Since February 13th 150,000 students have joined an indefinite general strike against attempts to increase tuition fees by 75%. Hundreds of thousands more have staged boycotts, walkouts and solidarity action for over four months.
If fees were the spark, anger at wider attacks provided the fuel for a movement which has brought youth and workers into the streets to defy the batons, courts and tear gas of a regime with no solution but repression.
The defence of education led by the students of Quebec is an inspiration to all youth across the world waging their own resistance to cuts, poverty and unemployment.
Jean-Luc Charest’s ‘liberal’ government knows that it cannot permit a victorious student movement to signal to the world that resistance is necessary – and victory possible.
The success of the student assemblies and federations in drawing the government into a wider confrontation with education and public-sector workers is the key to the strike’s success.
But attempts to compromise and retreat show that young people alone cannot resist indefinitely.
The government refuses to negotiate – counting on dividing ‘moderate’ from ‘radical’, ‘privileged students’ from ‘struggling families’. The attacks on democratic rights imposed under Bill 78 gives Charest unlimited power to ban the right to strike, protest or assemble.
The strike movement has the initiative; now it must use it and answer the question ‘where next?’

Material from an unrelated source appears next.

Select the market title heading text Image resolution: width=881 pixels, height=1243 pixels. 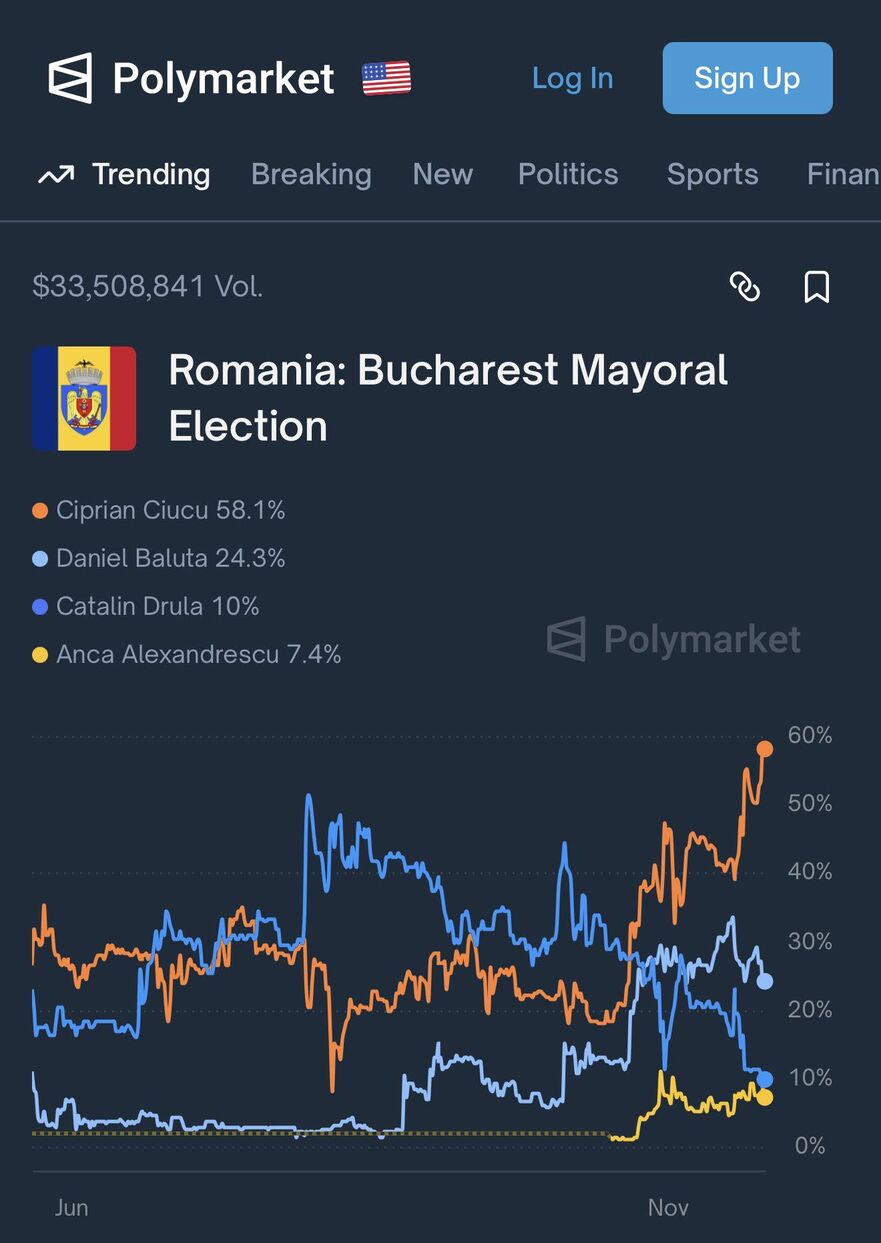pyautogui.click(x=448, y=398)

With the students out of the way, the government will turn on the social spending for welfare programmes, calculating that making an example of the students will intimidate workers and youth into silence when their turn comes.
Success then, depends on whether we can transform a movement in defence of education into a working class resistance to the austerity offensive imposed by Charest and the federal government.

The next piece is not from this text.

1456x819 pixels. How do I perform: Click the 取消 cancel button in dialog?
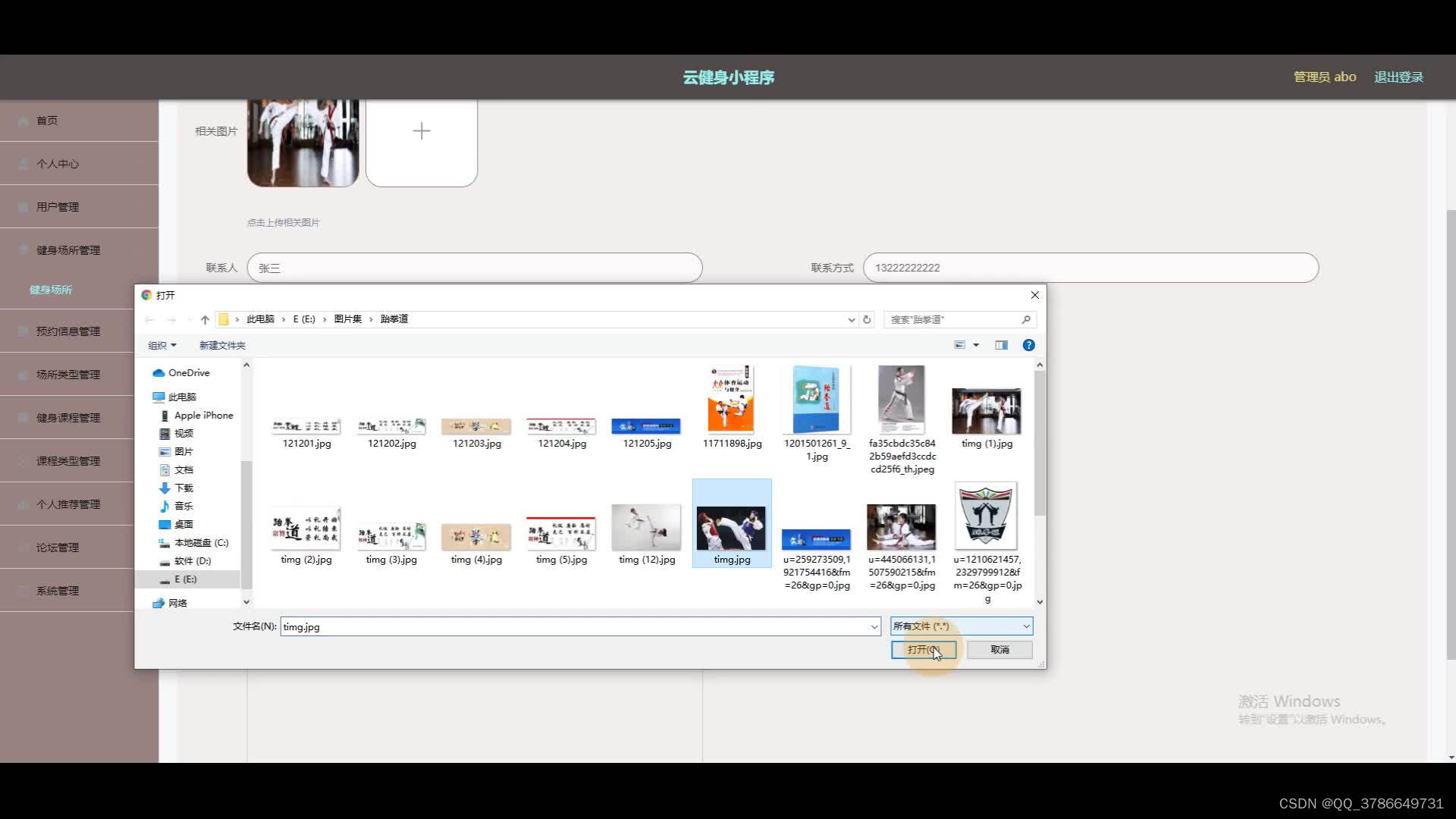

To the trade unions – the only social force capable of bringing down the government – we must say ‘our struggle is yours – and your struggles will only be strengthened by our victory’.

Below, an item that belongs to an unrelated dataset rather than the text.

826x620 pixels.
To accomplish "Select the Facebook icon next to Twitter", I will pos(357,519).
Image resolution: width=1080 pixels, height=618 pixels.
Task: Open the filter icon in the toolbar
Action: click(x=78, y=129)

Raising common demands and taking united action on this basis is necessary to mobilise the forces necessary to stand up to the government’s violence and attempts to divide-and-rule.
Joint strike committees and democratic assemblies must be used to launch a national campaign in defence of education, against the social cuts and reverse the attacks on democratic rights.
The democratic structures uniting the unemployed alongside the youth and workers can form the basis for national action independent of the vacillating leaders of trade unions and reformist parties.
Now is not the time for compromise – the result of the crisis is that our health, education, pensions and wages will be slashed to inflate profit rates for a privileged minority class. Unemployment is used to reduce wages and intensify competition.
In every country capitalism has the least to offer to the youth. The capitalist solution to the crisis is simple – we, the youth and working class, will pay.
But in the schools, in the workplace and on the streets millions have shown that we refuse to pay for a crisis we didn’t cause.
We think we need to turn that courage and determination into a real force for social change. We want to build a revolutionary youth movement, armed with a programme which calls for the independent organisation of young people as part of the international class struggle.
The capitalist crisis has thrown up challenges new and old. From Sudan to Athens, youth are facing the question of how we can go beyond a system which offers no future – and says we must pay for the mistakes of the past.
The struggle for workers’ power and communism provides the only alternative for the oppressed, impoverished and exploited masses.
We appeal to all revolutionary youth to join us in building a new Youth International – a fighting organisation of young communists in every country, committed to a strategy of international working-class revolution.